These are short stories put up each Friday that you can read for free. By the next Friday the post will be taken down and a new one will go up.
Cecil and Old Rich and several of their men rode hard and rode fast, coming out of the canyon and out along Grasshopper Creek. They kept up the pace and found themselves on the outskirts of Bannack by nightfall. Cecil steered them toward the main drag and then stopped outside the Crystal Palace.
“Let’s have a drink,” he said, and started down from his horse.
Neither Old Rich or any of the others argued with that and within a minute, two for some, they were inside.
The Crystal Palace had seen better days, but then Bannack had seen ‘em too. Three years ago Virginia City had beaten her out for the title of territorial capital. That and the gold playing out had played havoc on her fortunes. Several boarded-up saloons, dry goods stores, and other signs of decay had met them on their ride in. Usually that’d mean better days for the Crystal, but she was about as dead as could be, just four patrons playing poker at one corner table.
“Whiskey,” Cecil said as he came in, raising his money up for the bartender to see. A bottle was quickly produced, six glasses as well. “Drink up, men,” Cecil continued, not paying much attention as he made his way over to the card table.
“We’re full,” one of the men said before he’d gotten within ten feet.
“Oh, I see a–” Cecil started to say, pointing the one empty chair there.
“We’re full,” the man said again, and Cecil could tell it was one of the men with his back to him.

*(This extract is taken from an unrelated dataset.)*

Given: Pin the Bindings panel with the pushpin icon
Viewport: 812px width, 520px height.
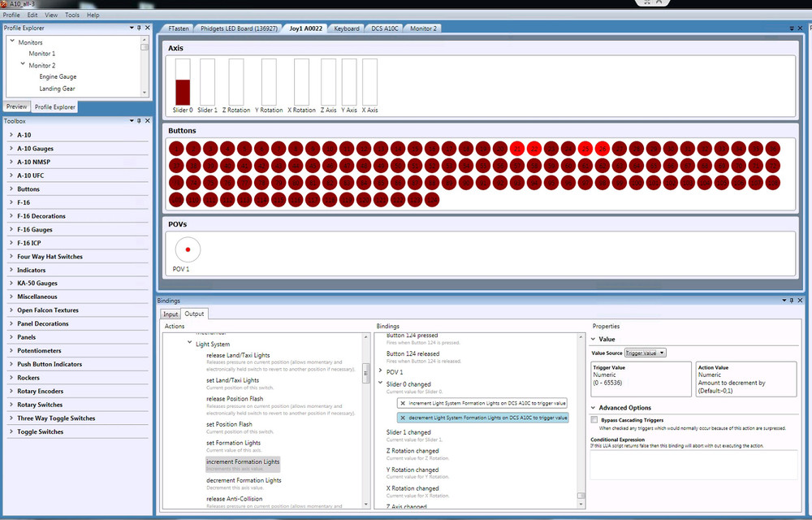Looking at the screenshot, I should 793,301.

The Civil War veteran nodded, put up his hands as he did so, even though he knew the man that’d said the words couldn’t see him.
“Sorry,” he said, and took a few steps backward before turning about, a sour look on his face as he glanced at Old Rich, a few of the men.
“What the hell was that all about?” Old Rich said as he and Cecil huddled down over their glasses of whiskey at the bar.
“Beats me,” Cecil said, looking over his shoulder at the table. The men continued to play cards, just the four of them.
“Can you get in?” Old Rich pressed. “We could use the money, after all.”
Cecil nodded, though he wasn’t sure he could get in. If he could, he knew he could take ‘em, however. “I dunno,” he said at last, taking a sip of whiskey as he darted his eyes about in thought, “I figure they’re not gonna leave an empty chair for long and–”
Just then there was the scrape on the floor of a chair moving backward. Cecil and Old Rich looked back at the table and saw one of the men getting up, shaking his head in frustration all the while.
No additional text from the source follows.